━━━ TEXTE À LIRE ━━━
Est-ce l'adieu à Petrocaribe ?

PORT-AU-PRINCE, 23 Octobre – Un dilemme total. Comment en est-on arrivé à payer la gazoline plus cher alors que ses prix sur le marché international sont au plus bas ?
Le gouvernement haïtien a augmenté en effet les prix du carburant à la pompe, la gazoline devant connaître d'ici à mars 2015 une hausse d'environ 25%, le diesel et le gasoil presque idem.
Or cela n'a rien à voir avec les tarifs internationaux. Comme tout produit importé, le coût de la gazoline monte ou descend conformément à son appréciation sur le marché international.
Le gouvernement haïtien prend la précaution de nous expliquer que ce n'est pas en rapport avec les tarifs internationaux qu'ont lieu les nouvelles augmentations mais c'est parce que l'Etat haïtien n'est plus en mesure de consentir la subvention qu'il accordait jusqu'ici au secteur du pétrole.
Mais comme explication c'est un peu court. Car pourquoi la subvention n'est-elle plus possible aujourd'hui ?
La réponse est plus compliquée et semble provenir d'une série de malentendus dont tous ne relèvent pas directement de notre volonté en Haïti.
Si tout a été tranquille pendant les dix dernières années sur le front de la gazoline en Haïti, c'est grâce à un certain accord signé avec le plus grand exportateur mondial de fuel et qui n'est autre que notre voisin, le Venezuela.
Et cet accord s'appelle bien entendu Petrocaribe.
━━━
* _TÂCHES DE L'EXERCICE_:
• 1. Citez, s'il vous plaît, le passage du texte à lire qui va de « La réponse est » jusqu'à « voisin, le Venezuela. ».
• 2. D'après le texte à lire, de combien la gazoline doit-elle augmenter d'ici à mars 2015 ?
━━━ EXTRAIT DES DONNÉES ━━━
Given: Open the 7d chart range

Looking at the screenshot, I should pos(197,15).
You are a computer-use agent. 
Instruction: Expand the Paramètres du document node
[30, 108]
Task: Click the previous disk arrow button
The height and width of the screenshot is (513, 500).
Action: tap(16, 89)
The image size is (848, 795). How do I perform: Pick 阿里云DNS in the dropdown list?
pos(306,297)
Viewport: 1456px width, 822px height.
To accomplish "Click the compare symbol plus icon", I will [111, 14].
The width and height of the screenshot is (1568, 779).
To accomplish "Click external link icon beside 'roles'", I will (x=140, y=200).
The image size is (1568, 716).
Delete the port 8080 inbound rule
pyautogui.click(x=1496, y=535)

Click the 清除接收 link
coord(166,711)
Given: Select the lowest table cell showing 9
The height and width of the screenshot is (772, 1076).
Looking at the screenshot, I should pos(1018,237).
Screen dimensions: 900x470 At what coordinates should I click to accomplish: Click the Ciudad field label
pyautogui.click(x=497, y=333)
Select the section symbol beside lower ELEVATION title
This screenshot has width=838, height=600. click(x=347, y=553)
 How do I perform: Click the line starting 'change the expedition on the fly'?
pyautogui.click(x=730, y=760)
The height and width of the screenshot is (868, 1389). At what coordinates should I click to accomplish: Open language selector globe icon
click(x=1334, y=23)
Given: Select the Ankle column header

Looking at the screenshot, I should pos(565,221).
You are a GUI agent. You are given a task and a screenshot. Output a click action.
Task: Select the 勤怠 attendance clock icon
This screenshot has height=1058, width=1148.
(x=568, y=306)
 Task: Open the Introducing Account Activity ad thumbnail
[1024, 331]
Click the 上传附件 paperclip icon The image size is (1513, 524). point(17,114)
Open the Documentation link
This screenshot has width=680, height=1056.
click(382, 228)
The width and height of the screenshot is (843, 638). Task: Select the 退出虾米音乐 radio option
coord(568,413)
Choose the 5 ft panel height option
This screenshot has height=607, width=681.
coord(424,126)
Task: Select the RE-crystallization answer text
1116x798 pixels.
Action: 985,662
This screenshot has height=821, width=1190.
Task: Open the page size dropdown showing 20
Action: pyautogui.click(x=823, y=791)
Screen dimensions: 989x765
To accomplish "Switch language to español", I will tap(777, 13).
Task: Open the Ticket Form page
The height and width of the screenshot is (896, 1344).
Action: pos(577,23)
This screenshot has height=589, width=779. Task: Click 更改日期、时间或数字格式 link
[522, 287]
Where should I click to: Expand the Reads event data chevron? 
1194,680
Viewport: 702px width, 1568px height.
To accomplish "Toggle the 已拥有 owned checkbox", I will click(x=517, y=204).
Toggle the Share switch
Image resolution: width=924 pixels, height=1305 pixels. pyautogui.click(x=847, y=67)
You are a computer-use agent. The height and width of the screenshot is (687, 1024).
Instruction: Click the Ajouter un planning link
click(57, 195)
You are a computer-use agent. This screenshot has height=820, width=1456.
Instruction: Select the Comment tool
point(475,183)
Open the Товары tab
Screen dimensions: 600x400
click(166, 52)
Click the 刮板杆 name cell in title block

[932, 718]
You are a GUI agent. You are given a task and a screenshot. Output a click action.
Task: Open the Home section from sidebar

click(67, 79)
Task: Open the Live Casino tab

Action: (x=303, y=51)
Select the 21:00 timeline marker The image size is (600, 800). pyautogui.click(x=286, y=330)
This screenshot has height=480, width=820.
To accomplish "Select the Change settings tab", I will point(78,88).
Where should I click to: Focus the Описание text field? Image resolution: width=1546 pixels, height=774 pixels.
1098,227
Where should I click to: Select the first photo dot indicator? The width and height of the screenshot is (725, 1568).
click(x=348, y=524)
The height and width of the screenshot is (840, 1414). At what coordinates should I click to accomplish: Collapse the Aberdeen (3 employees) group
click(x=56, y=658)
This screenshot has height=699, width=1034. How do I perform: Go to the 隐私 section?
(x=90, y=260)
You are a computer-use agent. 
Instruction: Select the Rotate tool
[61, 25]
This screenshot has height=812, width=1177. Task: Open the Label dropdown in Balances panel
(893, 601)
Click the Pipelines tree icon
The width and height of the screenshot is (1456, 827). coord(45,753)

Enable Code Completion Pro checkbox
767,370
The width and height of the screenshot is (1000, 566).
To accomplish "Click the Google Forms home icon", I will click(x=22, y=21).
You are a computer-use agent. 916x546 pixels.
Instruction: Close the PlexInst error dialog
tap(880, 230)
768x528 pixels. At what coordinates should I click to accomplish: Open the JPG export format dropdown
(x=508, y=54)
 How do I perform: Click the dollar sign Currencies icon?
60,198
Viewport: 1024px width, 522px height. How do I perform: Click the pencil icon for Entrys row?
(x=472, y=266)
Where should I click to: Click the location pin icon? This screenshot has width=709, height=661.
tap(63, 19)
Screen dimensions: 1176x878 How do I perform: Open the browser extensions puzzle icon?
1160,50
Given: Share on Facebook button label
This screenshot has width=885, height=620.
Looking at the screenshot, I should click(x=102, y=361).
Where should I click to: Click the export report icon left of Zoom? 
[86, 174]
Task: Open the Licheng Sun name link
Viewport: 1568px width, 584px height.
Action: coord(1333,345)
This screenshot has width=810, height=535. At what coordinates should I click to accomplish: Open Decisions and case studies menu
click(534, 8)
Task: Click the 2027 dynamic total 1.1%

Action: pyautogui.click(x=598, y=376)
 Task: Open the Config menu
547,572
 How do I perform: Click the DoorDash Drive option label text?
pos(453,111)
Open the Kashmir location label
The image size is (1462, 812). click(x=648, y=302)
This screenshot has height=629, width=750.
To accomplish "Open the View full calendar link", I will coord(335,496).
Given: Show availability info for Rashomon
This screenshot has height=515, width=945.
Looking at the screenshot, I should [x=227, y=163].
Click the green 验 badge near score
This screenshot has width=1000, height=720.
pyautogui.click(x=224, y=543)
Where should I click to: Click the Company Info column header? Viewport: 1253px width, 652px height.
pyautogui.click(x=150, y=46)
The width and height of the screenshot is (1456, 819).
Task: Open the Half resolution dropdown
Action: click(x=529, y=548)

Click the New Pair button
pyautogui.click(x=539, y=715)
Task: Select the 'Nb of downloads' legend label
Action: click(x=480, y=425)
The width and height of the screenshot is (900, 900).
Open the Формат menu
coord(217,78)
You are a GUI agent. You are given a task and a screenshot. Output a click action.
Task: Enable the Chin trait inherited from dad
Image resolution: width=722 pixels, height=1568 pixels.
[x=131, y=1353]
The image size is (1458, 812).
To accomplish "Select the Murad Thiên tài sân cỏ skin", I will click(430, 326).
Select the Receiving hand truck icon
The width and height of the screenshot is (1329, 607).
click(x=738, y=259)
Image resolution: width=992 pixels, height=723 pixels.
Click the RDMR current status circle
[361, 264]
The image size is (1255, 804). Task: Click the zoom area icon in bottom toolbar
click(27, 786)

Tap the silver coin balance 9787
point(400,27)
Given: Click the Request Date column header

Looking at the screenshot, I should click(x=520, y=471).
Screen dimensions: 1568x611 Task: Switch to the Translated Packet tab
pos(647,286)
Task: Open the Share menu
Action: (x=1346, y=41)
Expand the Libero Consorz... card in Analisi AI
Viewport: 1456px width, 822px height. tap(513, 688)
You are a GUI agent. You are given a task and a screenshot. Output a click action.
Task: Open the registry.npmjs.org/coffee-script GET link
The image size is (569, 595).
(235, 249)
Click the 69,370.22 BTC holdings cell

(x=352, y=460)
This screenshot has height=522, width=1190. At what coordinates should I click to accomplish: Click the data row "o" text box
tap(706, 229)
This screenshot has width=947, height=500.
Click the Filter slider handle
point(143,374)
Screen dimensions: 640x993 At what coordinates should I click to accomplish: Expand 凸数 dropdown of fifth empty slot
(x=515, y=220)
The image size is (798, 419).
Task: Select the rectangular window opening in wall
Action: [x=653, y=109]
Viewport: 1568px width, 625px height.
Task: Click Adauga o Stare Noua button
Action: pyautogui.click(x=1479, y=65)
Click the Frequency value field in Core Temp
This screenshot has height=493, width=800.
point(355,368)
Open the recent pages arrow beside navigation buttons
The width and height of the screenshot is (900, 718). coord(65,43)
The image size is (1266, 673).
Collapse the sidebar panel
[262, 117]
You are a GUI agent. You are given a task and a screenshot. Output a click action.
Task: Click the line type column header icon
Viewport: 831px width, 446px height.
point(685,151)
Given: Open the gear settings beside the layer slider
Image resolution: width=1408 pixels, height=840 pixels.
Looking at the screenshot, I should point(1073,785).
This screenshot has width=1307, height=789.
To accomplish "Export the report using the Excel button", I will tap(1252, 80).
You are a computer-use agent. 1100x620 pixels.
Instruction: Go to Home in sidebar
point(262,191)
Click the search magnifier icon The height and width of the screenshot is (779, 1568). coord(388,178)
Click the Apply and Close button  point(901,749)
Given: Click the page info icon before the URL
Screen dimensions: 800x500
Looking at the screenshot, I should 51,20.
━━━
* _LES RÉPONSES_:
• 1.
La réponse est plus compliquée et semble provenir d'une série de malentendus dont tous ne relèvent pas directement de notre volonté en Haïti.
Si tout a été tranquille pendant les dix dernières années sur le front de la gazoline en Haïti, c'est grâce à un certain accord signé avec le plus grand exportateur mondial de fuel et qui n'est autre que notre voisin, le Venezuela.

• 2. D'environ 25 %.